(lubavitch.com) Usually, when the pink slip blues get former financial services whiz, Fran Gerrish of Aurora, CO, down, she phones a buddy from work, another former VP flung off the corporate ladder by the dismal economy.
“The buddy system’s been helpful,” said Gerrish, but it only got her so far.
Earlier this month, Gerrish drove 40 minutes, through the snow, to hear what a Chabad rabbi had to say about the Jewish way to survive – and thrive – through job loss.
“Transition Seminars,” a three-hour course offered by Rabbi Levi Brackman, co-executive director of Judaism in the Foothills, a branch of Chabad of North West Metro Denver, have been drawing participants looking for the Chasidic approach to finding a new job, a new love, a better life.
“There is an unbelievable amount of practical wisdom in Chasidic teachings. All you need to do is apply it,” said Rabbi Brackman.
For career advice, Rabbi Brackman looked to the writings of the Lubavitcher leaders, especially those of the fifth Lubavitcher Rebbe, Rabbi Sholom Ber Schneerson.
One concept job seekers need to know about is, said the rabbi, “ratzon muchlat,” the deep desire that sparked the Creator’s creative drive. Using this and other biblical paradigms
Rabbi Brackman formulated a process to help people “find their innate, primary calling, their authentic passion in life.”
“His presentation was not the flowery words you’d expect,” said Gerrish, “but a really down to earth approach to overcoming a sense of failure.”
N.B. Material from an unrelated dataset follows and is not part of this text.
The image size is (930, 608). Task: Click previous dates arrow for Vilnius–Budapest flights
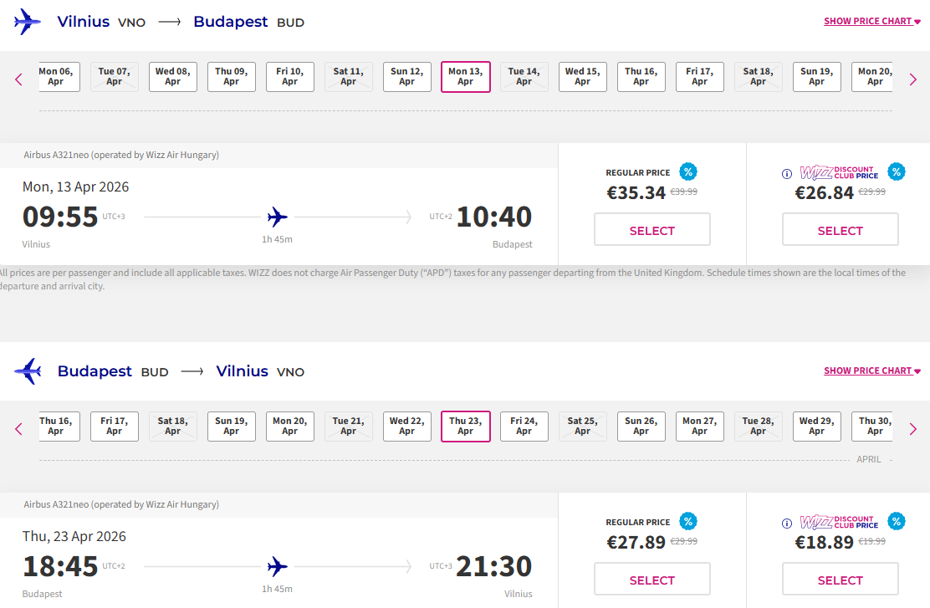tap(18, 80)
Successful job hunting is more than combing through links on Monster.com. “You need to find a job that will fulfill the reason why you were put on this planet. If you find the job that G-d created you to do, you will find success in it.”
Rebecca Pasquariello, from Highland Ranch, CO, saw the rabbi being interviewed about the seminar on the local news. Newly separated from her husband, and struggling to build up business for Colorado Cuts, her natural meat company, the ideas piqued her interest. Then Pasquariello lost her part-time job with the National Bison Association, when their budget got slaughtered by the slump. With her calendar cleared, she decided to attend seminar.
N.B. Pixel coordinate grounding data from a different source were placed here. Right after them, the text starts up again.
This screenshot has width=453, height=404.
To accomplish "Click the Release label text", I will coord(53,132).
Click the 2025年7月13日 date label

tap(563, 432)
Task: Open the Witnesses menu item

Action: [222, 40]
“The seminar confirmed for me that I need to take this transition time and step back and focus on what my next step should be versus jumping in because I am panicking,” said Pasquariello.
To reinforce what she discovered at the seminar, Pasquariello bought the rabbi’s book on the subject.
Rabbi Brackman and co-author Sam Jaffe offer a comprehensive version of this approach in their book Jewish Wisdom for Business Success: Lessons from the Torah and Other Ancient Texts, published by AMACOM in September. Quickly finding its niche, the book is in its second printing, and being translated into Russian. Its Japanese version is now up for auction.
Publisher’s weekly described Jewish Wisdom for Business Success as "relevant and timely.”
“The proposed practices contain pearls of wisdom such as a weekly 'audit of the soul' where strengths and weaknesses are assessed in terms of recent actions and are examined for mistakes, correctable by a four-step process. The authors outline sound principles and provide ample strong examples in this solid business primer."
Now Rabbi Brackman is working on ways to bring the seminar to other communities – possibly training other Chabad rabbis to deliver the seminars. In this lemon of an economy, Rabbi Brackman is eager to share his recipe for kosher lemonade.